You can collect some of this information using our environment capture script:
https://github.com/tensorflow/tensorflow/tree/master/tools/tf_env_collect.sh
You can obtain the TensorFlow version with
python -c "import tensorflow as tf; print(tf.GIT_VERSION, tf.VERSION)"
I have success on using SSD mobilenet, training on custom objects. 1000+ images, all 700x700 pix, 80% for training and 20% for testing (so shouldn't be any problem with installation). But the accuracy is bad, so I switch to using faster_rcnn_nas. As accuracy is my top priority.
I have tried:
batch_queue_capacity: 2
num_batch_queue_threads: 8
prefetch_queue_capacity: 2
but not helping.
The training stuck at global_step/sec: 0. And some time, I get the value of loss (around 2.6). I trained and waited 4 hours, only manage to get only 3 values of losses, super slow.
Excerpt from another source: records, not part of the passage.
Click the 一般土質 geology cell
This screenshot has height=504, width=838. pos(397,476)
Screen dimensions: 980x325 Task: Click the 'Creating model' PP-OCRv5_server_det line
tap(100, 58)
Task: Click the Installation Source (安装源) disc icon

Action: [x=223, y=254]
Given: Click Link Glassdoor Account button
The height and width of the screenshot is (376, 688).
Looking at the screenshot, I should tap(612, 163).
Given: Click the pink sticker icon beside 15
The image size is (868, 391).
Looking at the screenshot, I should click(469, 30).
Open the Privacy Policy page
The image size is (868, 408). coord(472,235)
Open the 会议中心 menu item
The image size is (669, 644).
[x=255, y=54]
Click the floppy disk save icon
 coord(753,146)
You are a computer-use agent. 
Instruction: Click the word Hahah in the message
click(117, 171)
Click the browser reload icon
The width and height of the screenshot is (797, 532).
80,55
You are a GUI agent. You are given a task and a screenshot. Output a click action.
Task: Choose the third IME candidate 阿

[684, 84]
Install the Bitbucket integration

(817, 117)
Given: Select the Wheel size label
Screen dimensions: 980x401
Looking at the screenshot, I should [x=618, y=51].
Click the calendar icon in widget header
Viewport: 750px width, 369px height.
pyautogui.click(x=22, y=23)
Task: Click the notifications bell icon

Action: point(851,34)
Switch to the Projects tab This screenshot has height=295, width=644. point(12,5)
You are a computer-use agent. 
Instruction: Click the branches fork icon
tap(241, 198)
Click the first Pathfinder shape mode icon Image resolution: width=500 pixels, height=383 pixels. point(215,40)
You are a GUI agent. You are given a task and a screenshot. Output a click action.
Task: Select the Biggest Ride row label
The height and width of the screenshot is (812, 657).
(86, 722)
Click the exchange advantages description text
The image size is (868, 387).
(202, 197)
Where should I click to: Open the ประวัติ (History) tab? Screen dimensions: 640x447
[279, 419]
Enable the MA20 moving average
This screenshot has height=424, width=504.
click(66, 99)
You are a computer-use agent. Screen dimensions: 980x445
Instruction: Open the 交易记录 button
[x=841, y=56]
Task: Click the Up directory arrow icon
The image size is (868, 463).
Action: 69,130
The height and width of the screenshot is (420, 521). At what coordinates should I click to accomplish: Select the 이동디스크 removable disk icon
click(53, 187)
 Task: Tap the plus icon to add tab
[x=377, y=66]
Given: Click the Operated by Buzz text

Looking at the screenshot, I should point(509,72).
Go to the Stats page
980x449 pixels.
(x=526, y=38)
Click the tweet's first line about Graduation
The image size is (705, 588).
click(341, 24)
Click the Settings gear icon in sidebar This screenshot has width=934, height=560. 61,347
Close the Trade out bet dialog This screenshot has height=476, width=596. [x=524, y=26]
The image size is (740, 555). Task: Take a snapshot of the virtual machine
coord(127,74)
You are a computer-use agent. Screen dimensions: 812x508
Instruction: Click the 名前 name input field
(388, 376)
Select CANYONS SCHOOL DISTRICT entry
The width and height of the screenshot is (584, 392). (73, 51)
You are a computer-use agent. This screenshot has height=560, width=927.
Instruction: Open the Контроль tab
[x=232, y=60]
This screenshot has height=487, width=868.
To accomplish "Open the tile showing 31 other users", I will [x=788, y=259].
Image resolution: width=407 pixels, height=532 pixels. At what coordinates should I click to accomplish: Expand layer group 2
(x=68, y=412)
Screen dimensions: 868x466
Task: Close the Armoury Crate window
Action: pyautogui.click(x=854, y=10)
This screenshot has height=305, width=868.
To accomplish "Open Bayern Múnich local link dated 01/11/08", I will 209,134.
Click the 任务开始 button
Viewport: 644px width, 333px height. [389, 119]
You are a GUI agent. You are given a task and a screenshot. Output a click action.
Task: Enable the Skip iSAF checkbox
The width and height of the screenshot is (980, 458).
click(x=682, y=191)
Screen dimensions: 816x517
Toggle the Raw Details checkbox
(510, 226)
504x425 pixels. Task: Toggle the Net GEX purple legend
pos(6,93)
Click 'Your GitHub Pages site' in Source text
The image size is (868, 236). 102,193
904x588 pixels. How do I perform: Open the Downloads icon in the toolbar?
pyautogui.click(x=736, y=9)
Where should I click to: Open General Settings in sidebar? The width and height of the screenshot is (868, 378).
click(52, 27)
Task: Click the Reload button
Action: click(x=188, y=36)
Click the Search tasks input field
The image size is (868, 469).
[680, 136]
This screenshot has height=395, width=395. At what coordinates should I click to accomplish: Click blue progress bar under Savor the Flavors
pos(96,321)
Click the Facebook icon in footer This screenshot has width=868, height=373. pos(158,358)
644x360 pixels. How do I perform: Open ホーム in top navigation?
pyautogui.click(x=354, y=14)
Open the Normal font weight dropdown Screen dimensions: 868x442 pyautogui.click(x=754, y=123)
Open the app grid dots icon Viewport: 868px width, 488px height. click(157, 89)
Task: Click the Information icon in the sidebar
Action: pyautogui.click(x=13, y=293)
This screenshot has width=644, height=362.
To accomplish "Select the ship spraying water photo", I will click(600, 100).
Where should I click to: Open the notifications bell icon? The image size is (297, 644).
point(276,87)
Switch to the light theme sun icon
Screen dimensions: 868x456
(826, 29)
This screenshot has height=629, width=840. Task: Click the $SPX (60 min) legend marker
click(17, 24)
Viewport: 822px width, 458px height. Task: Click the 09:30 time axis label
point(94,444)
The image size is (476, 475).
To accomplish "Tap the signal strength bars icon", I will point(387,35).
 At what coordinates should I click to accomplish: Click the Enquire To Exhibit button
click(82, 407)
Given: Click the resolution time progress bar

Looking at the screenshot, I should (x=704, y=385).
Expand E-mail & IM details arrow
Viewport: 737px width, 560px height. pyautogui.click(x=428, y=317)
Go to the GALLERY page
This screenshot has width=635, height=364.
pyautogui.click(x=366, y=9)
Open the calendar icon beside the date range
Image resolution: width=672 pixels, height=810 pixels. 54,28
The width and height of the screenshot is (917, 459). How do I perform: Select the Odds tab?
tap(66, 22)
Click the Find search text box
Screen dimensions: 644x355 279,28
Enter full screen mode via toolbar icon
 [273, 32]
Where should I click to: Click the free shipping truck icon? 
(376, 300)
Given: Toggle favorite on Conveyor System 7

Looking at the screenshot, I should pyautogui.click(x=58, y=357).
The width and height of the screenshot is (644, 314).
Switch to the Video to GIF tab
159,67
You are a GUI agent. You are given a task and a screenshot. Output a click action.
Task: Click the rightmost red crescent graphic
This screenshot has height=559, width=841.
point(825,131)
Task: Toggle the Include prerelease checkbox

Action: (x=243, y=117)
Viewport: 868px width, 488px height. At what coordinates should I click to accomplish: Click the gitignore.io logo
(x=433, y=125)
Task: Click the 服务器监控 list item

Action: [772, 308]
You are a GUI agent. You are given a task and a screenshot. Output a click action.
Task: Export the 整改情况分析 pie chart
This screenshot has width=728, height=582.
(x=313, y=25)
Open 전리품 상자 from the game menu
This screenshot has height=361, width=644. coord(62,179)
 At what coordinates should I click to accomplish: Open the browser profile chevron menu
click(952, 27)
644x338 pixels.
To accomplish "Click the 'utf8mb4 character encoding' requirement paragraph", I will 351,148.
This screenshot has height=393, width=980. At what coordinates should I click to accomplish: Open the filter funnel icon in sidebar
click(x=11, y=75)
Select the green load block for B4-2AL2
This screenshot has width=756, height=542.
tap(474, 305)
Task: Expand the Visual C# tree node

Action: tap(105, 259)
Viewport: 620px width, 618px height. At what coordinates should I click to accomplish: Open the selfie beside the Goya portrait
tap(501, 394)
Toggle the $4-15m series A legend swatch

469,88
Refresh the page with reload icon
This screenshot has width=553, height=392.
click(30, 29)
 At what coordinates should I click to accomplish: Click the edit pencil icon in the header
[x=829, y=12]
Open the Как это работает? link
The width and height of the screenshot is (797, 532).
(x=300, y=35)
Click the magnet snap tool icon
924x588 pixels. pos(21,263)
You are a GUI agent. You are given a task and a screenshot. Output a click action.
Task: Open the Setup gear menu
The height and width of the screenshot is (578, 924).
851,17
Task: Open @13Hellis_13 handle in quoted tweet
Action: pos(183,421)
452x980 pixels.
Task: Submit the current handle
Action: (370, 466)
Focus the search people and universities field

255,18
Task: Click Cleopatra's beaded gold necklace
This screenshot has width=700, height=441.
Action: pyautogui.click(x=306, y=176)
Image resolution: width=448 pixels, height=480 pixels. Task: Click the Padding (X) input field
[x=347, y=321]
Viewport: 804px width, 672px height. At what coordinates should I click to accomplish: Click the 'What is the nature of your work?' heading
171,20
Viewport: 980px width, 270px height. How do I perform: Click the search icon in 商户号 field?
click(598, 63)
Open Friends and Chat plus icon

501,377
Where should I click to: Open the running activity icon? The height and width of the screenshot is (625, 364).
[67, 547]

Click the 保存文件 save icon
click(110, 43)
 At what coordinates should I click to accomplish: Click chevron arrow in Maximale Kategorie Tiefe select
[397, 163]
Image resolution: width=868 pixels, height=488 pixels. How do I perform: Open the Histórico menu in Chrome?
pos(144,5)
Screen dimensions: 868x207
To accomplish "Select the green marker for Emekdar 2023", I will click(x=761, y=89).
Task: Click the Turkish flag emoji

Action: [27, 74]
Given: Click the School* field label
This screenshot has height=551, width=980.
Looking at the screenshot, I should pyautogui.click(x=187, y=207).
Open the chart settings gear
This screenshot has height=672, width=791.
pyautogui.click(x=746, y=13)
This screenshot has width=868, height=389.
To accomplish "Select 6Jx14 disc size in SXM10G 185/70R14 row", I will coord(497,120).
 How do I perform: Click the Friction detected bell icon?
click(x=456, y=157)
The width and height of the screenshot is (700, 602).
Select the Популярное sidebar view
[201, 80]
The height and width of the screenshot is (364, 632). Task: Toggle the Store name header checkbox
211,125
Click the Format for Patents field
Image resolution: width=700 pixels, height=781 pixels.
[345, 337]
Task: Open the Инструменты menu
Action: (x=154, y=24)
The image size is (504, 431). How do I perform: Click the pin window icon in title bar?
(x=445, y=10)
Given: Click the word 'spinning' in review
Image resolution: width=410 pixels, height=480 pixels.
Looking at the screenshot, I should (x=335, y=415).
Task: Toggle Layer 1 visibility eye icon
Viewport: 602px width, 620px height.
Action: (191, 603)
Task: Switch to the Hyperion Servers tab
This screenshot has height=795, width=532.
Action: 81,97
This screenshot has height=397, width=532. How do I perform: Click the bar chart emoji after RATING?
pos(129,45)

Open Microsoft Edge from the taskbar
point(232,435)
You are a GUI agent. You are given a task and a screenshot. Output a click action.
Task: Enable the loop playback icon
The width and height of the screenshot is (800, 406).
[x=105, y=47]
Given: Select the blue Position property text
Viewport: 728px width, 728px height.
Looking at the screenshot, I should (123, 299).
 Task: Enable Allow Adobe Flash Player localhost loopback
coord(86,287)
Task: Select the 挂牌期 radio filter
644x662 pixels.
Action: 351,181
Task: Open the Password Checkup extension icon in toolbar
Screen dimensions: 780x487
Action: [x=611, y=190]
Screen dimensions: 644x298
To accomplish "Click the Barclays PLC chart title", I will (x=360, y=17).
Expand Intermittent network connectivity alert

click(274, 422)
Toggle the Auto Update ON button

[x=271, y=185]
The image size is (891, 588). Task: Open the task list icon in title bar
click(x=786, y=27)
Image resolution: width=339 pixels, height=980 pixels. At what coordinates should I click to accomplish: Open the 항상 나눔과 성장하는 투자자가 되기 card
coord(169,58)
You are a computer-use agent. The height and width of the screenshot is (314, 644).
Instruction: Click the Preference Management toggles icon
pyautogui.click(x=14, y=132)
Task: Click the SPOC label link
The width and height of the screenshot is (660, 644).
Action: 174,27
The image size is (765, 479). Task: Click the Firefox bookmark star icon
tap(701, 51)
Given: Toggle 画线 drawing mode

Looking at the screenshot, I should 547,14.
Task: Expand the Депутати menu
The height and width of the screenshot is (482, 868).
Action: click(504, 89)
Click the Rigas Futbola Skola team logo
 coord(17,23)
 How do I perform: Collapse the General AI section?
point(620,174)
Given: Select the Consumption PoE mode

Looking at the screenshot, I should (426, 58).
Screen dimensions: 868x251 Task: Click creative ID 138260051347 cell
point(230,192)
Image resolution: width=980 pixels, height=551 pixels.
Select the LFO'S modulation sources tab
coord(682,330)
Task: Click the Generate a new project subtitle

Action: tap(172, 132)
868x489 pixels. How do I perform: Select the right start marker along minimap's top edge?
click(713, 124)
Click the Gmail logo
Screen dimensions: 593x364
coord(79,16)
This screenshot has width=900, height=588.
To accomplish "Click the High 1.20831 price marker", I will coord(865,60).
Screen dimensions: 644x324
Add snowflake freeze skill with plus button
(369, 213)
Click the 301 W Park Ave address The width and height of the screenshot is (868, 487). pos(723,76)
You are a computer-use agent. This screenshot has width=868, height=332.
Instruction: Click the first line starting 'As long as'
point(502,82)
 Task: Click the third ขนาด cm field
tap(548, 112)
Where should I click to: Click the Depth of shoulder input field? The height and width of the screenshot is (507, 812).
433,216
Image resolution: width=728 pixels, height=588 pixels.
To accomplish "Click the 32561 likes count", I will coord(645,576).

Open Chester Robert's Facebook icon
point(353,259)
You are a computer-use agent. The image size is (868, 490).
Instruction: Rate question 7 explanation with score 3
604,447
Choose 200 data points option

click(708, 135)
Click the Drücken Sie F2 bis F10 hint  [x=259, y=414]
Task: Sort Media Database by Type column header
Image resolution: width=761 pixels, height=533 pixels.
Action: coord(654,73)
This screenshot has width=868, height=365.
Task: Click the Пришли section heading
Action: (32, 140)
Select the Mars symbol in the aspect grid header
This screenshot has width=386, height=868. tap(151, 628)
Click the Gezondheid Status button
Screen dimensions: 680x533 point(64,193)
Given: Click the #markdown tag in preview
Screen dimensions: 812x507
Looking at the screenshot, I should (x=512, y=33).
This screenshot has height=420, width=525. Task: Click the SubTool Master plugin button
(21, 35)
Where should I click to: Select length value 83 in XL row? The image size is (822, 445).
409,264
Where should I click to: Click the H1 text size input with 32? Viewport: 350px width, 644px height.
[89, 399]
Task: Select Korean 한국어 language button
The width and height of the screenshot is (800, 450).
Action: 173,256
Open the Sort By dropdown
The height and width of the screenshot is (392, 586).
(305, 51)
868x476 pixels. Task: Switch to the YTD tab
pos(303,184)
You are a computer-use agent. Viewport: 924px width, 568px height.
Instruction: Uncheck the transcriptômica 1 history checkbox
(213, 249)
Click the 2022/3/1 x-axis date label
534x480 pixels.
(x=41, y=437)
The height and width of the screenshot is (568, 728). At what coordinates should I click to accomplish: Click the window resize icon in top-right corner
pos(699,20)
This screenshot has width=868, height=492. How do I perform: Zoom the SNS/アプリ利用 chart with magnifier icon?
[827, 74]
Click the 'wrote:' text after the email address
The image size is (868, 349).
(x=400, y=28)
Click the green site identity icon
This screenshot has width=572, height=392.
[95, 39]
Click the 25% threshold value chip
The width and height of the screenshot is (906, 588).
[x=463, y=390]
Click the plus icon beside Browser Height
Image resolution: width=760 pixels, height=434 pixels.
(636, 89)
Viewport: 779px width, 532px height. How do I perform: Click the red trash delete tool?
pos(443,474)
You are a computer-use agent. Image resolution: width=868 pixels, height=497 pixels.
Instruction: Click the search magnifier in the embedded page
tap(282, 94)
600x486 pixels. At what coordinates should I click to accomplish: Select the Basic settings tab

Other than that, I get global_step/sec: 0, and still it's extremely slow.
num_examples is 204 because I have 204 images (20%) in my test folder.
I have tried change the fixed_shape_resizer too, to 700 x 700, but doesn't seems to make the training progress too.
model {
faster_rcnn {
num_classes: 1
image_resizer {
# TODO: Only fixed_shape_resizer is currently supported for NASNet
# featurization. The reason for this is that nasnet.py only supports
# inputs with fully known shapes. We need to update nasnet.py to handle
# shapes not known at compile time.
fixed_shape_resizer {
height: 1200
width: 1200
}
}
feature_extractor {
type: 'faster_rcnn_nas'
}
first_stage_anchor_generator {
grid_anchor_generator {
scales: [0.25, 0.5, 1.0, 2.0]
aspect_ratios: [0.5, 1.0, 2.0]
height_stride: 16
width_stride: 16
}
}
first_stage_box_predictor_conv_hyperparams {
op: CONV
regularizer {
l2_regularizer {
weight: 0.0
}
}
initializer {
truncated_normal_initializer {
stddev: 0.01
}
}
}
first_stage_nms_score_threshold: 0.0
first_stage_nms_iou_threshold: 0.7
first_stage_max_proposals: 50
first_stage_localization_loss_weight: 2.0
first_stage_objectness_loss_weight: 1.0
initial_crop_size: 17
maxpool_kernel_size: 1
maxpool_stride: 1
second_stage_box_predictor {
mask_rcnn_box_predictor {
use_dropout: false
dropout_keep_probability: 1.0
fc_hyperparams {
op: FC
regularizer {
l2_regularizer {
weight: 0.0
}
}
initializer {
variance_scaling_initializer {
factor: 1.0
uniform: true
mode: FAN_AVG
}
}
}
}
}
second_stage_post_processing {
batch_non_max_suppression {
score_threshold: 0.0
iou_threshold: 0.6
max_detections_per_class: 100
max_total_detections: 100
}
score_converter: SOFTMAX
}
second_stage_localization_loss_weight: 2.0
second_stage_classification_loss_weight: 1.0
second_stage_batch_size: 49
}
}
train_config: {
batch_size: 1
optimizer {
momentum_optimizer: {
learning_rate: {
manual_step_learning_rate {
initial_learning_rate: 0.0003
schedule {
step: 0
learning_rate: .0003
}
schedule {
step: 900000
learning_rate: .00003
}
schedule {
step: 1200000
learning_rate: .000003
}
}
}
momentum_optimizer_value: 0.9
}
use_moving_average: false
}
gradient_clipping_by_norm: 10.0
batch_queue_capacity: 2
num_batch_queue_threads: 8
prefetch_queue_capacity: 2
fine_tune_checkpoint: "faster_rcnn_nas_coco_2017_11_08/model.ckpt"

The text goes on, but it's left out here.